Introduction to Electronic Commerce

Online business has many names; e-Commerce, e-business, online shopping and others involving the use of the internet or a modern telephone or smart phone to place transactions for desired products and services. As you read, think about the power a successful online firm has over his store-based counterpart. What is online business? What is the role of the Internet and other communications media in providing an organization's e-business presence? What are some similarities and some differences between e-business and brick and mortar commerce? How can they complement each other? Are the days of brick-and-mortar stores coming to an end?

Key themes addressed

Chapter Five: Promotion and purchase

Chapter Five describes new methods for measuring communication effectiveness in cyberspace. Specifically, we discuss the Internet as a new medium, in contrast to broadcasting and publishing. Currently, Web users perceive this medium to be similar to a magazine, perhaps because 85 percent of Web content is text. Other capabilities of the Web (e.g., sound) are not extensively used at this point. In Chapter Five, we present several metaphors for thinking about what the Web can be, including the electronic trade show and the virtual flea market. We link the buying phases to Web functions and capabilities (such as identifying and qualifying prospects).
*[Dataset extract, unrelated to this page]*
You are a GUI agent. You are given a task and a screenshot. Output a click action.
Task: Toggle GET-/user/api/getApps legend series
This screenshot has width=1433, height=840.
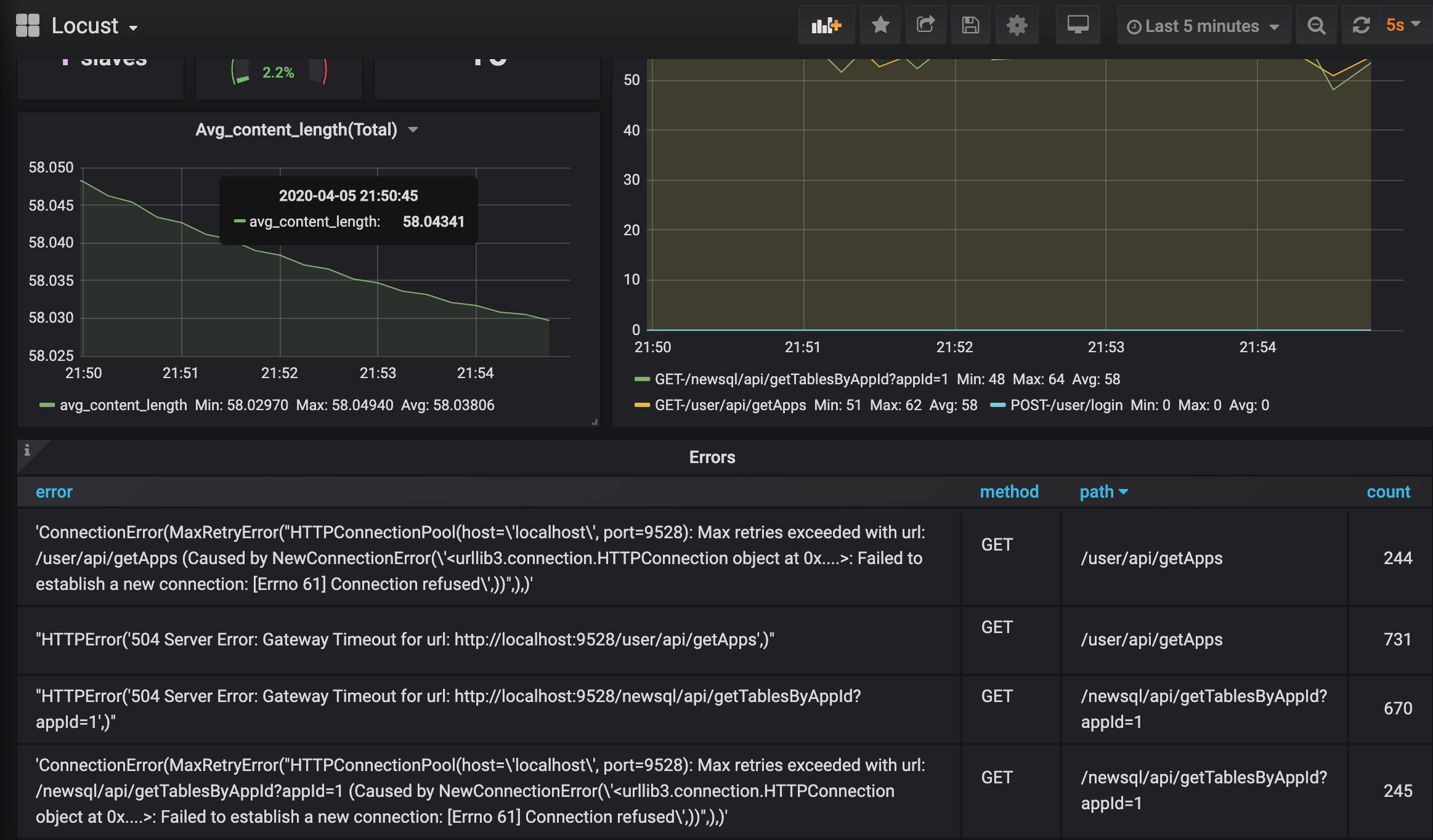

Measurement is a key theme in the chapter, so we describe the role of the Web in the marketing communications mix and introduce several formulas for measuring the success of Internet communications. Measurement of advertising effectiveness is a long-standing issue in marketing research. In some ways, this issue of communications effectiveness is almost impossible to answer. First, it is very difficult to isolate the effects of communication, independent from other important effects (such as changes in demand, price changes, distribution changes, or fluctuations in the economic environment). Second, there are likely to be important lagged effects that are difficult to isolate. For instance, a consumer might look at a Web page and then not use that information for making a purchase until six months later. However, the Web does create an environment where many new measures of communication effectiveness are possible. In the past, marketing research attempted to collect data about consumer attention levels in a very artificial way (e.g., by using information display boards). Now, it is possible to study click patterns and learn a lot about how consumers are processing organization-sponsored information.

Of course, the Web can be more than just a vehicle of communication. It can also serve as a medium for selling products and services. Two key measures that we describe in Chapter Five are: a) the ratio of purchasers to active visitors; and b) the ratio of repurchasers to purchasers. In certain circumstances, it is possible to collect direct behavioral measures about the effects of traditional advertising. On the Web, such behavioral measures are much more natural and much easier to collect on a routine basis.